Burke can be faulted for identifying the survival of Christianity too closely with the preservation of a particular social and political order, but not for making religion a mere instrument of politics. Latitudinarian though his Christianity was, it was the soul of the civilization that he wholeheartedly loved, and furnished European society with its highest goals and norms.
They were not the only norms of politics, however. Burke is widely known as the teacher of expediency in politics and of the variability of political judgment according to circumstances. That was the burden of his criticism of the British policy that drove the American colonies into revolt. He
questioned, not Parliament’s right to tax them, but the practical wisdom of trying to do it against their determined resistance. But it is a mistake to take him therefore as a utilitarian. He drew, rather, on a much older doctrine of the moral virtue of prudence coming down from Aristotle and the medieval theologians.
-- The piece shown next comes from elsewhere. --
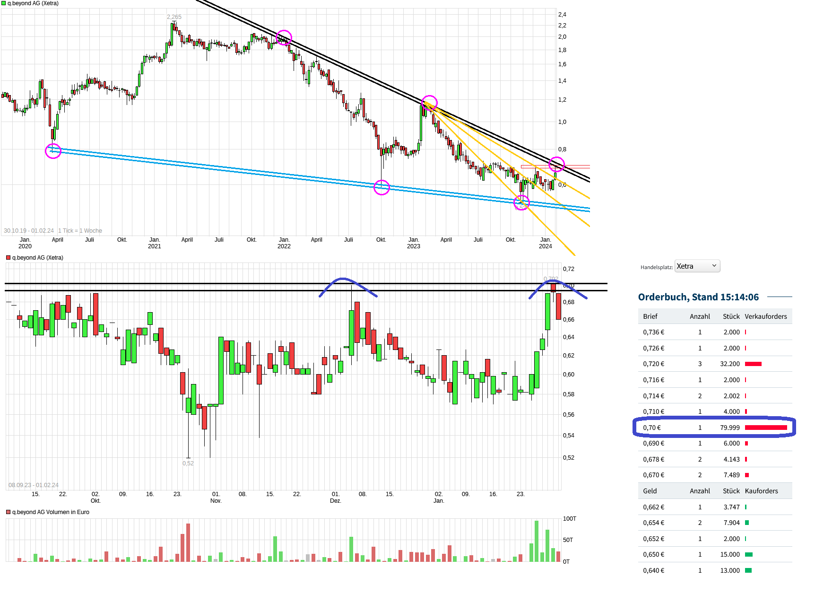Screen dimensions: 815x594
Task: Click the magenta circle marker near Jan 2024
Action: tap(556, 165)

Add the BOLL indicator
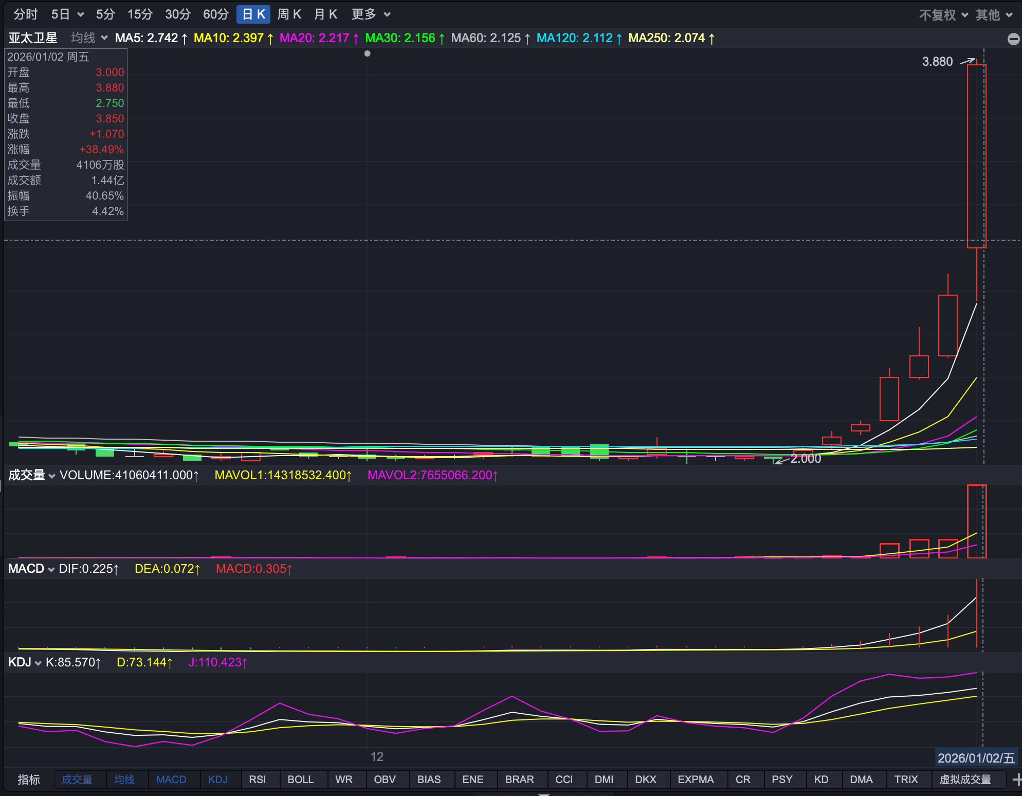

Prudence, in Burke’s mind, was fully compatible with a conception of natural moral law that was more, much more, than merely the eighteenth-century
doctrine of natural rights. It was the supreme norm of politics, under which all prudential political judgments must be made, because it was the law of God, which is that “eternal and immutable law, in which will and reason are the same.” On this ground Burke conducted the prosecution of Warren Hastings, the Governor-General of Bengal, for his alleged crimes against the people of India, excoriated the Protestant Ascendancy for its misgovernment of Ireland, and condemned the French Revolution. He also wrote out a carefully detailed plan for the gradual abolition of the slave trade and of slavery itself in the British colonies. In true Burkean fashion, it began with the words:
“Whereas, It is expedient, and conformable to the principles of true religion and morality, and to the rules of sound policy, to put an end to all traffic in the persons of men, and to the detention of their said persons in a state of slavery, as soon as the same may be effected without producing great inconveniences in the sudden change of practices of such long standing.”
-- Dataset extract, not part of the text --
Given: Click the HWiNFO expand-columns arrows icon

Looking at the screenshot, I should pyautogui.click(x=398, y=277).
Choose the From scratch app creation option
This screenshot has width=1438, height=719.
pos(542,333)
In the most general terms, Burke’s political theory followed the Christian principle that all authority is from God and is given for the good of the community. The first duty of a Christian statesman is to “provide for the multitude; because it is the multitude; and is therefore, as such, the first object . . . in all institutions.” This duty sets the limits of expediency: “Expedience is that which is good for the community, and good for every individual in it.” It does not justify everything a government may find it useful to do: “There are ways and means by which a good man would not even save the commonwealth.”
Burke’s theory is time-bound, yet he speaks to us today as none of his political contemporaries do. As the late Alfred Cobban wrote, “As a school of statesmanship, Burke’s constitutional theory remains of permanent value; as a working system it was dead almost before it was expounded.” The point made here is that it was a Christian statesmanship, framed for a universe created by God and ruled by His Providence. Today’s statesmen may learn from it, especially when confronting what Alasdair Maclntyre has called “the pluralism that threatens to submerge us all.”
An essay from Reflections, Vol. 4, No. 1 (2003), as published in Vol. 43, No. 1 of The University Bookman.